■ Prompt: Transcribe all records verbatim.

◇ ◇ ◇ ◇ ◇

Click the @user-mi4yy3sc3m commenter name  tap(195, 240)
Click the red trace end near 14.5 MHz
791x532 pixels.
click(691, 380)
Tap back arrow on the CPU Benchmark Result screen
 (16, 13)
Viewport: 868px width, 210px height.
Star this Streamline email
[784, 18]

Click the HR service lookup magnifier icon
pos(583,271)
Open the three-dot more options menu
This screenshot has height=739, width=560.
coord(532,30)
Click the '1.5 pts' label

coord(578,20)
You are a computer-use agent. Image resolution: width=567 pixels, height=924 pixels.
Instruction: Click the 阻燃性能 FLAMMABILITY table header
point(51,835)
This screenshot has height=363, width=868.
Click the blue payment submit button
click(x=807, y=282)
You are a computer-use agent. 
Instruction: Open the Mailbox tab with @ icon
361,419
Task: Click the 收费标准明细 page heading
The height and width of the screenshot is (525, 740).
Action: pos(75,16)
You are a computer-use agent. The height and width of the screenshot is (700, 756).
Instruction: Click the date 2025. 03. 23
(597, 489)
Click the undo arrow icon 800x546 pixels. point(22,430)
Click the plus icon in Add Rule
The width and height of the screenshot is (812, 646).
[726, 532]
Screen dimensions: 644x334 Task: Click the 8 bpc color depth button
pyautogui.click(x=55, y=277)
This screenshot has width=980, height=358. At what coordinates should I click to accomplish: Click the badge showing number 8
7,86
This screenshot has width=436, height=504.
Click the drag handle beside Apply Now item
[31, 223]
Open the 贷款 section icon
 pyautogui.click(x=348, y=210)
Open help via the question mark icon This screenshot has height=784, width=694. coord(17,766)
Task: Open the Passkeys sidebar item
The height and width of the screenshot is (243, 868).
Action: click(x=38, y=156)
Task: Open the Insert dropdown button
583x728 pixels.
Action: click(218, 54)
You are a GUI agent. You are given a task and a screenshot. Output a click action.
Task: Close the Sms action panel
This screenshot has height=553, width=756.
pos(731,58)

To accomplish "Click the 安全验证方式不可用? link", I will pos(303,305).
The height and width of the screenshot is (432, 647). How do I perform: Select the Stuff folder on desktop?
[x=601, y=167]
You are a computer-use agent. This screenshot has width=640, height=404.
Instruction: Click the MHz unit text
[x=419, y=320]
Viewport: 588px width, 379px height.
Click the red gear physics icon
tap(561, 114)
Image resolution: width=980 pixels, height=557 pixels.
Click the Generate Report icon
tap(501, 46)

◇ ◇ ◇ ◇ ◇

■ Problem solution:
Click the @user-mi4yy3sc3m commenter name  tap(195, 240)
Click the red trace end near 14.5 MHz
791x532 pixels.
click(691, 380)
Tap back arrow on the CPU Benchmark Result screen
 (16, 13)
Viewport: 868px width, 210px height.
Star this Streamline email
[784, 18]

Click the HR service lookup magnifier icon
pos(583,271)
Open the three-dot more options menu
This screenshot has height=739, width=560.
coord(532,30)
Click the '1.5 pts' label

coord(578,20)
You are a computer-use agent. Image resolution: width=567 pixels, height=924 pixels.
Instruction: Click the 阻燃性能 FLAMMABILITY table header
point(51,835)
This screenshot has height=363, width=868.
Click the blue payment submit button
click(x=807, y=282)
You are a computer-use agent. 
Instruction: Open the Mailbox tab with @ icon
361,419
Task: Click the 收费标准明细 page heading
The height and width of the screenshot is (525, 740).
Action: pos(75,16)
You are a computer-use agent. The height and width of the screenshot is (700, 756).
Instruction: Click the date 2025. 03. 23
(597, 489)
Click the undo arrow icon 800x546 pixels. point(22,430)
Click the plus icon in Add Rule
The width and height of the screenshot is (812, 646).
[726, 532]
Screen dimensions: 644x334 Task: Click the 8 bpc color depth button
pyautogui.click(x=55, y=277)
This screenshot has width=980, height=358. At what coordinates should I click to accomplish: Click the badge showing number 8
7,86
This screenshot has width=436, height=504.
Click the drag handle beside Apply Now item
[31, 223]
Open the 贷款 section icon
 pyautogui.click(x=348, y=210)
Open help via the question mark icon This screenshot has height=784, width=694. coord(17,766)
Task: Open the Passkeys sidebar item
The height and width of the screenshot is (243, 868).
Action: click(x=38, y=156)
Task: Open the Insert dropdown button
583x728 pixels.
Action: click(218, 54)
You are a GUI agent. You are given a task and a screenshot. Output a click action.
Task: Close the Sms action panel
This screenshot has height=553, width=756.
pos(731,58)

To accomplish "Click the 安全验证方式不可用? link", I will pos(303,305).
The height and width of the screenshot is (432, 647). How do I perform: Select the Stuff folder on desktop?
[x=601, y=167]
You are a computer-use agent. This screenshot has width=640, height=404.
Instruction: Click the MHz unit text
[x=419, y=320]
Viewport: 588px width, 379px height.
Click the red gear physics icon
tap(561, 114)
Image resolution: width=980 pixels, height=557 pixels.
Click the Generate Report icon
tap(501, 46)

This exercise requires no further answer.